FTX Token (FTT) WAS a beloved cryptocurrency for traders with just under 30,000 total addresses holding the token. Sadly, over 3 years, grew to a market cap of over $3,000,000,000 USD. The FTX Token was proving itself useful for traders all around the world.
HOWEVER.....
FTX halted withdrawals following reports that it used customer funds on risky investments that left the crypto exchange in a deep hole.FTX has NOW filed for bankruptcy, which means anyone who can establish that the company owes them money will have to get in line to request repayment.
How did it all unfold?
- On 6th November; Binance CEO announced that he was selling his holdings of the FTX token (approx 530million worth). Alameda offered to buy the Binance CEO's share at $22 each, which saw the price fall slightly from $24 to $22.

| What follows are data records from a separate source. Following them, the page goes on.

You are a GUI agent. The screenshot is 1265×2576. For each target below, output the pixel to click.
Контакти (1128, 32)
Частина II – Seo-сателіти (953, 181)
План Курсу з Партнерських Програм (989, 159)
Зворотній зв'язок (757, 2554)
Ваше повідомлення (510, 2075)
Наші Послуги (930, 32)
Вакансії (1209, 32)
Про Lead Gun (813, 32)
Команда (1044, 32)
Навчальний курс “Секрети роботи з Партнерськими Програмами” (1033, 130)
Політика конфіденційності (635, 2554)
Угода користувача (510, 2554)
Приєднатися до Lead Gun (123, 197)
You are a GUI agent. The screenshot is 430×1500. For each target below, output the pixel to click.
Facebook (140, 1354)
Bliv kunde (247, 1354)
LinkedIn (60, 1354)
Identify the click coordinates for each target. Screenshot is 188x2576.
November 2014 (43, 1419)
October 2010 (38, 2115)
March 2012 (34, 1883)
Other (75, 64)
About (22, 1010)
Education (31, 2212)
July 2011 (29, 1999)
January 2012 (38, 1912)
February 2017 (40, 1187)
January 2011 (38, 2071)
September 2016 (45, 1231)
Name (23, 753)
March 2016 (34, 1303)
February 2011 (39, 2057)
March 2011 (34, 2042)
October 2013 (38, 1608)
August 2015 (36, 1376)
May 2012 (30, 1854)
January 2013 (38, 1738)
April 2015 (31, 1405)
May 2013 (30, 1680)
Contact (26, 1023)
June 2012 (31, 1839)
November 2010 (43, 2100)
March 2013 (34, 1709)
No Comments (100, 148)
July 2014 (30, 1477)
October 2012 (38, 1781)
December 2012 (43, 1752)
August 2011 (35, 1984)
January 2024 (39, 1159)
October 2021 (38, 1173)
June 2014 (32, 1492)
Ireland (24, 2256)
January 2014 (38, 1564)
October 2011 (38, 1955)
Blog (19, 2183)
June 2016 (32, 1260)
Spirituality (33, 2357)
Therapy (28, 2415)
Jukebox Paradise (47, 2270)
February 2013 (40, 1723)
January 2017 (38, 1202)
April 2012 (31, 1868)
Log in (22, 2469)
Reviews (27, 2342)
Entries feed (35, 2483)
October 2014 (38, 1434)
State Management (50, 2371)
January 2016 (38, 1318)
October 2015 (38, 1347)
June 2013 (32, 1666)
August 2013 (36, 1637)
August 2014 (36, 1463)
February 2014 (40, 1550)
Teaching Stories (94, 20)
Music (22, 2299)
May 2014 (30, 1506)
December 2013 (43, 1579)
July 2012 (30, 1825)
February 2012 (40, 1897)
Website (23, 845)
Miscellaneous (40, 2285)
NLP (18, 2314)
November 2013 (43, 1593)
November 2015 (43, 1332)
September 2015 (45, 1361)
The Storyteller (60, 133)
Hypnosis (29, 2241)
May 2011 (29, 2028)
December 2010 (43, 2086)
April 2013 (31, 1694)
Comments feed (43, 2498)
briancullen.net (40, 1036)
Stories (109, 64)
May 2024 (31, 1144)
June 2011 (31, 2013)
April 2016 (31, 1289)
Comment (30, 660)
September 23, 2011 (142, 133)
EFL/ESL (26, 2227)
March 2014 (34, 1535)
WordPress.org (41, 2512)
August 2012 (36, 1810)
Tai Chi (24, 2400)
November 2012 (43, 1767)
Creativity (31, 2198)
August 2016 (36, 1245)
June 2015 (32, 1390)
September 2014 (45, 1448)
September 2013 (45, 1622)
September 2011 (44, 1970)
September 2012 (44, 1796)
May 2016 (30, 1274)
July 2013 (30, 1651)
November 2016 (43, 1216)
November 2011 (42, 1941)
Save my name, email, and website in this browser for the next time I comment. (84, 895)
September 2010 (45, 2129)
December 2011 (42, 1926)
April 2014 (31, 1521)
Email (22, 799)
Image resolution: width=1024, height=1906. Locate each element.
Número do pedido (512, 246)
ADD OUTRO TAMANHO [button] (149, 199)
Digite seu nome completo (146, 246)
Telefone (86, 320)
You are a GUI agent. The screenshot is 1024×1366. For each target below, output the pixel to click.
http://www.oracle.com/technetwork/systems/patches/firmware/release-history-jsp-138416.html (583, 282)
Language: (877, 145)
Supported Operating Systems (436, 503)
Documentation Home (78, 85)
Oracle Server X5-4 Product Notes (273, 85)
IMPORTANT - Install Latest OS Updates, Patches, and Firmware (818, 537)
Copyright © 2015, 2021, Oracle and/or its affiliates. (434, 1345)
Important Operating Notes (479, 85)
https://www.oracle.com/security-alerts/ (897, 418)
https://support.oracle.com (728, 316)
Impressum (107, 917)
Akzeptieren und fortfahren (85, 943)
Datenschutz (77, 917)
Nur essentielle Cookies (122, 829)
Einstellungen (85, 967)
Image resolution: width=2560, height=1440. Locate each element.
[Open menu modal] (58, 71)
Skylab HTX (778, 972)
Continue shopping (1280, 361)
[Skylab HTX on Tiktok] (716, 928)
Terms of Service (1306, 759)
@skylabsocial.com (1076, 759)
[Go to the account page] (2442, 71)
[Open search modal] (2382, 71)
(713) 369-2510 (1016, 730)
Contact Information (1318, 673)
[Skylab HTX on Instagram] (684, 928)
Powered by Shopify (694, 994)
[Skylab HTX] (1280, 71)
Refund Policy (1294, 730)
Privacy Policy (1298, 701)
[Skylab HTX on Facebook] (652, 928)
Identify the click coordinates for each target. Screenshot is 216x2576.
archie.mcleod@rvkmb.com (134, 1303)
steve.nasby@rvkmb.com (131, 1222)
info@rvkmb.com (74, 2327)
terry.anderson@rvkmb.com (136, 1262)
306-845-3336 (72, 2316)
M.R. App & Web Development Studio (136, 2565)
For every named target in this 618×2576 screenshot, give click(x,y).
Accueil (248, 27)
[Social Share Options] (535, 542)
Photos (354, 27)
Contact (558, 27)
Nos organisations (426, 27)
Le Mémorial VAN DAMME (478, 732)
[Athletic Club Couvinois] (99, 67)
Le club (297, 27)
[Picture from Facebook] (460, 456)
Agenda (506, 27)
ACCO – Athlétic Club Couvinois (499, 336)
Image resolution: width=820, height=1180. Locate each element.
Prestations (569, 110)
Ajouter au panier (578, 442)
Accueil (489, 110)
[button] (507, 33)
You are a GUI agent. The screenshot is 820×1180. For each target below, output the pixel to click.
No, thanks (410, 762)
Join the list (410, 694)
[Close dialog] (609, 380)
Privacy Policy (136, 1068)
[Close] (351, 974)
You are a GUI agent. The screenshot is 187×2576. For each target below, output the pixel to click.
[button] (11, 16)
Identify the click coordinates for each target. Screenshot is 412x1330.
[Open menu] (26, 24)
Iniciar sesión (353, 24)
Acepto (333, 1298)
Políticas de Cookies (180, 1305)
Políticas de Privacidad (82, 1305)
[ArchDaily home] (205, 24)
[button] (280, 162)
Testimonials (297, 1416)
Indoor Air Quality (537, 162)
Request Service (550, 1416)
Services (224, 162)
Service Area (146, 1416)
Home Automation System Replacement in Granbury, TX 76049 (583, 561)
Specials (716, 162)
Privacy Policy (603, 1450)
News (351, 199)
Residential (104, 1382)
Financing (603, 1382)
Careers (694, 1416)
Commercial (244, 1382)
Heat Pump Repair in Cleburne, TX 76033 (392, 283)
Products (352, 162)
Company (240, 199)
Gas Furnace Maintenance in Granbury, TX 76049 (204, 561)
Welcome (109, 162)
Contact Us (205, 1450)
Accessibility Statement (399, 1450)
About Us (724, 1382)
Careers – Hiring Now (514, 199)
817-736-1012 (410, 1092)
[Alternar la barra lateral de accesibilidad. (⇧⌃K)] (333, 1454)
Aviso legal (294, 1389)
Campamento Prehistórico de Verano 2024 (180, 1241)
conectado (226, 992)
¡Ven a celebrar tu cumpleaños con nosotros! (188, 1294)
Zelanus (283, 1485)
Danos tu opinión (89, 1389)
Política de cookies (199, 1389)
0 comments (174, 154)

- 8th to 9th November; Binance went from announcing an intention to buy FTX (subject to due diligence) to stepping away from the deal, just hours of checking its accounts. Within the day, FTT cascaded from $22 to $2.36, as the SEC and CFTC begins its investigation of FTX and Alameda.
- 12th November; Between $1 to $2 billion in funds from FTX customer accounts have gone missing, with messages indicating that FTX has been hacked.
Currently
- Bahamian regulators freeze assets of FTX.
- Alameda is being wound down
- FTX files for bankruptcy
Unfortunately, this FTX implosion has reignited the call for more regulatory oversight in the crypto markets, to address the current systemic risks.